We're applying that same philosophy to introductory programming education.

The problem with traditional tutorials

Most programming tutorials split the experience: explanation in one place, code in another. You read a section, then open a separate editor or REPL to try it, then come back to read the next section. Every context switch is friction. Every piece of friction costs attention.

For a beginner who is already managing a lot of new concepts — variables, types, control flow, functions — that friction adds up fast.

The notebook model

In a notebook, you read a short explanation, then immediately run the example right on the same page. The output appears below. You edit the code, run it again, see what changes. Then you scroll down to the next concept, which builds on what you just ran.

There's no mental gap between "understanding" and "doing" because they happen at the same time.

Why this matters for beginners

Beginners don't just need to know that a for loop exists. They need to see one run, change the range, see it run again, and understand why the output changed. The notebook model makes all of that happen in seconds, not minutes.

It also makes mistakes less scary.

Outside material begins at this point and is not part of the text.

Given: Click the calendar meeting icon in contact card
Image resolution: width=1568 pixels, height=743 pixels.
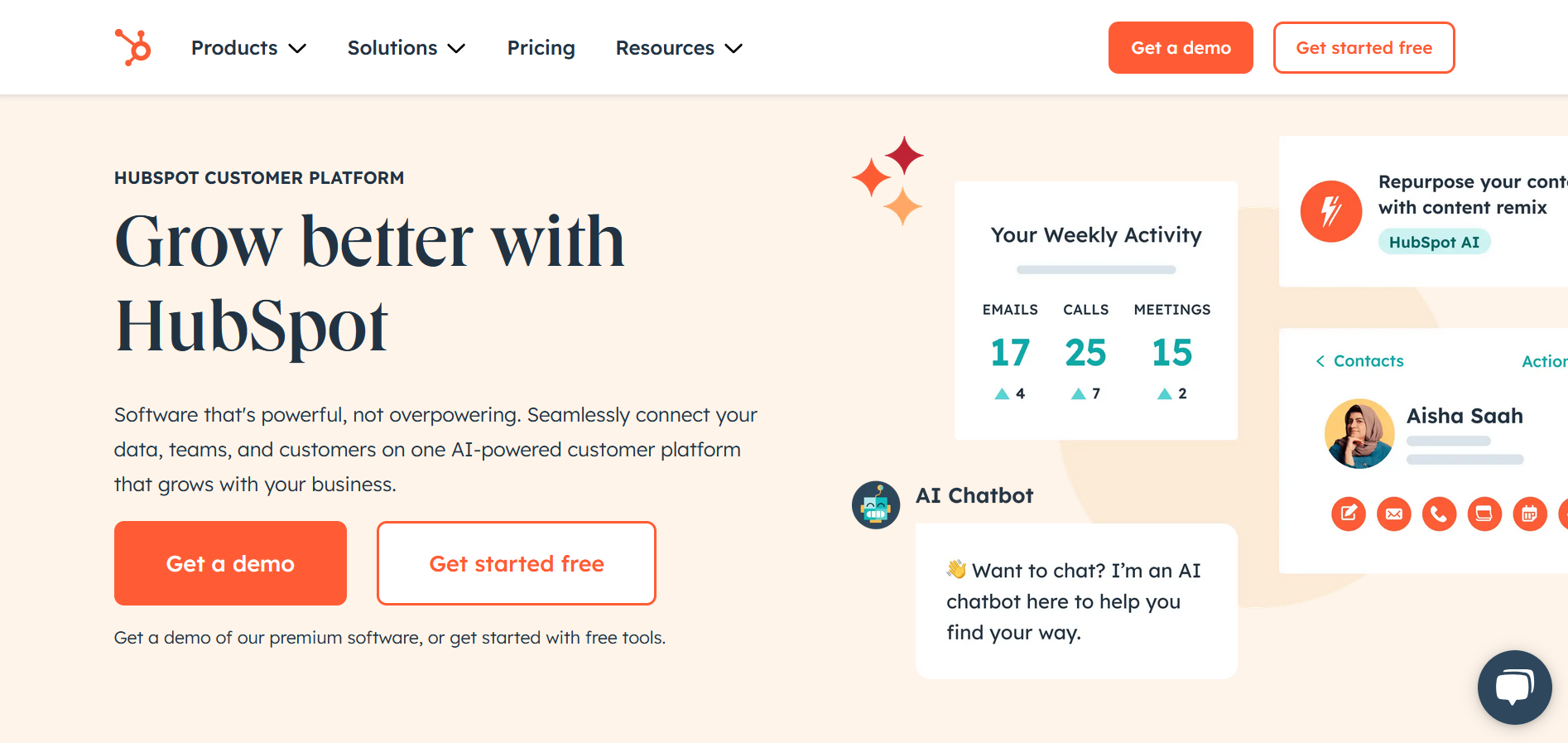Looking at the screenshot, I should point(1529,514).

When you break something in a notebook, you see the error immediately, in context, right below the code that caused it. You fix it, run it again. Error handling is built into the workflow rather than being a special frustrating case.

What we built

The BaseCodeByte notebook applies this to C++ — a language that beginners often find intimidating precisely because the traditional setup is so heavy. By putting everything in the browser, we remove the intimidation factor and let people focus on the actual concepts.

Every lesson is structured the same way: a short explanation, a working code example you can run and edit, and a practice task. Simple, consistent, and effective.